Seperti kata pepatah “Menyesal kemuadian, tiada gunanya” dan “Nasi sudah menjadi bubur” itulah yang dapat ku istilahkan tentang kondisiku saat ini. Penjara ini menahan semua hasratku, keinginan berbakti pada orang tua dan salah dalam mengambil keputusan akhirnya penjaralah menjadi hukuman sebagai balasan atas perbuatanku.

Siang itu terik menghantam kulit hitamku yang makin menghitam, rasa dahaga dan lapar ku tak rasakan karena keadaan ini sudah menjadi bagian dari keseharianku. Aku bertekad harus mengumpulkan rupiah demi rupiah dari cucuran keringatku. Aku yang tidak tamat SD amat sulit mencari pekerjaan yang dapat menghasilkan rupiah yang banyak tetapi tetap ku tekuni pekerjaanku sebagai “Ganjur” (pekerja yang menurunkan ataupun menaikkan batu-batu besar sampai kecil dari dan ke truk yang memuat batu) di pangkalan batu pun sudah ku lakoni selama 7 tahun ini.

Rupiah demi rupiah dari upah sebagai ganjur kukumpulkan walau hanya dapat memenuhi kebutuhan makan aku dan emakku tapi aku harus mampu bertahan, mengingat kondisi emak yang sudah sakit-sakitan.
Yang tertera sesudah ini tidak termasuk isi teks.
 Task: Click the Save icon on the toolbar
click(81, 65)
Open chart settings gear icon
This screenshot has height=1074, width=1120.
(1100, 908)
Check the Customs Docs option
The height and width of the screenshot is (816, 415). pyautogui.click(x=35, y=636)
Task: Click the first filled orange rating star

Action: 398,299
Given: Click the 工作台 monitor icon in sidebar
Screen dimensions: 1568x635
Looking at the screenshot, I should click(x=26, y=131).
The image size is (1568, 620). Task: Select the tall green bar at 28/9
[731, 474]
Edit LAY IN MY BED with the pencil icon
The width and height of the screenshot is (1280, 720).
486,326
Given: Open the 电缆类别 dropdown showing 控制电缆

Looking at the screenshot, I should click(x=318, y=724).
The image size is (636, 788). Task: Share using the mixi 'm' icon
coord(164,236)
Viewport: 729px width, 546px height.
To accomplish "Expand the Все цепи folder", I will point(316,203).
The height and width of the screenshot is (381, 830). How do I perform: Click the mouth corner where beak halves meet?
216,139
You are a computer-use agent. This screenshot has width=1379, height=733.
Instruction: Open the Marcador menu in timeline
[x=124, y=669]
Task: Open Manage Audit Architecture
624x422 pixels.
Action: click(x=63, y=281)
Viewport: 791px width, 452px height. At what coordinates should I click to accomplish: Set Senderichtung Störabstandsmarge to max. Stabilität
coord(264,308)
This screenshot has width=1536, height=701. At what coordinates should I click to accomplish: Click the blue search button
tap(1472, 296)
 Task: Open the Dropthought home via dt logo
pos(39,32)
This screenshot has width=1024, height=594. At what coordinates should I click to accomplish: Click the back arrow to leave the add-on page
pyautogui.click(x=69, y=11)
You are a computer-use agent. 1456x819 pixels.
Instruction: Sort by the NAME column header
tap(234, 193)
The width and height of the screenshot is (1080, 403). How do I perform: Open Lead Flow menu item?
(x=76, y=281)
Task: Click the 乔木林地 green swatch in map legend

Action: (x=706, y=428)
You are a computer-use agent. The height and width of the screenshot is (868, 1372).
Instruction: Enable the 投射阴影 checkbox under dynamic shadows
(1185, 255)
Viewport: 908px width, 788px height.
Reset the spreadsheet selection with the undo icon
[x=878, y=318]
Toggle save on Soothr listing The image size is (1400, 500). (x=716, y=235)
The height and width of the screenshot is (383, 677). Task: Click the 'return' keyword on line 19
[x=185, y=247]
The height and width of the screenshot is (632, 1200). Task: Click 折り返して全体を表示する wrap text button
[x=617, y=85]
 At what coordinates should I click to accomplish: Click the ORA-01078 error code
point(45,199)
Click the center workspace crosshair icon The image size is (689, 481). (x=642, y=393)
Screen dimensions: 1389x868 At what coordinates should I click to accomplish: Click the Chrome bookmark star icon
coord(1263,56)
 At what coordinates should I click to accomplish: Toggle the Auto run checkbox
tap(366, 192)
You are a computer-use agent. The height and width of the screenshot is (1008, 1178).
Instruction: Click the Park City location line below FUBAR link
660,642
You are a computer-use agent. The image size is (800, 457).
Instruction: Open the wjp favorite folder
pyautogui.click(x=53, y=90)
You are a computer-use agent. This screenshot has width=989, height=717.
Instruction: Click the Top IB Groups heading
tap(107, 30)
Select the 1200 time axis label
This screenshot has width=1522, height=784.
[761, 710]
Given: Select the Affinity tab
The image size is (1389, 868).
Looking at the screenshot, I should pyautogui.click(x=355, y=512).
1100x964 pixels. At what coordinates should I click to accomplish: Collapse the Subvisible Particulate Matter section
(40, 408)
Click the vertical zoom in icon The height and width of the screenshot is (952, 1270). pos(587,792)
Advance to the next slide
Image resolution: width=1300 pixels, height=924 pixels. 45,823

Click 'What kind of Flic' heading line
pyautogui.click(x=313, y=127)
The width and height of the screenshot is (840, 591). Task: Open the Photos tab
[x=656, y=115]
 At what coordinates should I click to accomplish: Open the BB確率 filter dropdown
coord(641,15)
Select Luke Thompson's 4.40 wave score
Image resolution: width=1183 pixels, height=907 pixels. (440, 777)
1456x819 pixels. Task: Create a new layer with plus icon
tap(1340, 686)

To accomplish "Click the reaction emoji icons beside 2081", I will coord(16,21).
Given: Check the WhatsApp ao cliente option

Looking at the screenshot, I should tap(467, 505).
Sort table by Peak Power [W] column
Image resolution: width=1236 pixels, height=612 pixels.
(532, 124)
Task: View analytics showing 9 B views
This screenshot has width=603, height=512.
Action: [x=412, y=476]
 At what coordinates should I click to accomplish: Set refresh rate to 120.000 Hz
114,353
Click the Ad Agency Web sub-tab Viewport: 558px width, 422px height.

Sudah beberapa hari ini emak terbaring di tempat tidur reotnya yang tak beralas kasur karena buat kami kasur adalah benda mewah yang tak mampu kami beli. Hari ini ku coba membawa emak ke Puskesmas terdekat untuk memeriksakan kondisi emak yang semakin hari semakin melemas saja.

Obat warung sehabis pulang kerja senantiasa ku beli tetapi tidak dapat menyembuhkan kondisi emak. Dengan meninggalkan pekerjaanku berarti antara Rp 20.000-Rp 30.000,-, upahku dalam meng-ganjur akan hilang tetapi demi emak tercinta apapun akan ku lakukan.

Setelah memeriksakan kondisi emak pada dokter Puskesmas, secara khusus dokter memanggilku untuk membicarakan tentang kondisi penyakit emak. Menurut hasil pemeriksaan dokter, penyakit yang diderita emak belum dapat dokter pastikan karena harus ada pemeriksaan kelanjutan di rumah sakit. Masih menurut dokter, peralatan di Puskesmas tidak memadai untuk dapat mendiagnosa penyakit emak.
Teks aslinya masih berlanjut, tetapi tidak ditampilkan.